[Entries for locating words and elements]
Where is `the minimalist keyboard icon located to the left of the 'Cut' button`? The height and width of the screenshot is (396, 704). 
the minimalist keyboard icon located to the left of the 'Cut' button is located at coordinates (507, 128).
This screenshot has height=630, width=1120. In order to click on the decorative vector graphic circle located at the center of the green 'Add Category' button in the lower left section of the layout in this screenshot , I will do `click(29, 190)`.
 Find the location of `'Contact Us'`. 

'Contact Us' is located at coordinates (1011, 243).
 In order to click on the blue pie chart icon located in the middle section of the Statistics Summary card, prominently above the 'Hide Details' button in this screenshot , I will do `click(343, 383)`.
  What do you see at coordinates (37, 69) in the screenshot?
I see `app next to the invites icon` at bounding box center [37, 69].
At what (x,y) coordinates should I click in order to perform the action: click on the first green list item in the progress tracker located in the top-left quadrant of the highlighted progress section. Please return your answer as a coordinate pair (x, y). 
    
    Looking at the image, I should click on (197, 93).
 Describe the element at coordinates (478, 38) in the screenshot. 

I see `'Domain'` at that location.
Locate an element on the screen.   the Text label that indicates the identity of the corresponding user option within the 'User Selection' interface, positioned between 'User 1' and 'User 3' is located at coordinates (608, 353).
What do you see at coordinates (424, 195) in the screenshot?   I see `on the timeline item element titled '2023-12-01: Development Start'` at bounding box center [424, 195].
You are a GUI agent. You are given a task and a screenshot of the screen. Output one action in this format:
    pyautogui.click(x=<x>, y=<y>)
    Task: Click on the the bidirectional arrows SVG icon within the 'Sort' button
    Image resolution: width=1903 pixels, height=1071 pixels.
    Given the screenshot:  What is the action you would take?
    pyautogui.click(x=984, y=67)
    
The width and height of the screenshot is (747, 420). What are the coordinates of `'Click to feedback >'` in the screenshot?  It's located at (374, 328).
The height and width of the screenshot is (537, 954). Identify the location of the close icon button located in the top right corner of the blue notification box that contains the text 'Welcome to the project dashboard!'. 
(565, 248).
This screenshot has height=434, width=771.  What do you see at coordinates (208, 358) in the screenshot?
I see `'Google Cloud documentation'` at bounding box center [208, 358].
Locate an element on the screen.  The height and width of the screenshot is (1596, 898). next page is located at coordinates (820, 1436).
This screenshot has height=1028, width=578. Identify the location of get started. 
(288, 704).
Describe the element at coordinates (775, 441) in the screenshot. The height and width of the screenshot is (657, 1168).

** Exercise **
Copy the records word for word, starting from the very first line and ending with the line that contains "The width and".

** Response to the exercise **
Where is `the minimalist keyboard icon located to the left of the 'Cut' button`? The height and width of the screenshot is (396, 704). 
the minimalist keyboard icon located to the left of the 'Cut' button is located at coordinates (507, 128).
This screenshot has height=630, width=1120. In order to click on the decorative vector graphic circle located at the center of the green 'Add Category' button in the lower left section of the layout in this screenshot , I will do `click(29, 190)`.
 Find the location of `'Contact Us'`. 

'Contact Us' is located at coordinates (1011, 243).
 In order to click on the blue pie chart icon located in the middle section of the Statistics Summary card, prominently above the 'Hide Details' button in this screenshot , I will do `click(343, 383)`.
  What do you see at coordinates (37, 69) in the screenshot?
I see `app next to the invites icon` at bounding box center [37, 69].
At what (x,y) coordinates should I click in order to perform the action: click on the first green list item in the progress tracker located in the top-left quadrant of the highlighted progress section. Please return your answer as a coordinate pair (x, y). 
    
    Looking at the image, I should click on (197, 93).
 Describe the element at coordinates (478, 38) in the screenshot. 

I see `'Domain'` at that location.
Locate an element on the screen.   the Text label that indicates the identity of the corresponding user option within the 'User Selection' interface, positioned between 'User 1' and 'User 3' is located at coordinates (608, 353).
What do you see at coordinates (424, 195) in the screenshot?   I see `on the timeline item element titled '2023-12-01: Development Start'` at bounding box center [424, 195].
You are a GUI agent. You are given a task and a screenshot of the screen. Output one action in this format:
    pyautogui.click(x=<x>, y=<y>)
    Task: Click on the the bidirectional arrows SVG icon within the 'Sort' button
    Image resolution: width=1903 pixels, height=1071 pixels.
    Given the screenshot:  What is the action you would take?
    pyautogui.click(x=984, y=67)
    
The width and height of the screenshot is (747, 420). What are the coordinates of `'Click to feedback >'` in the screenshot?  It's located at (374, 328).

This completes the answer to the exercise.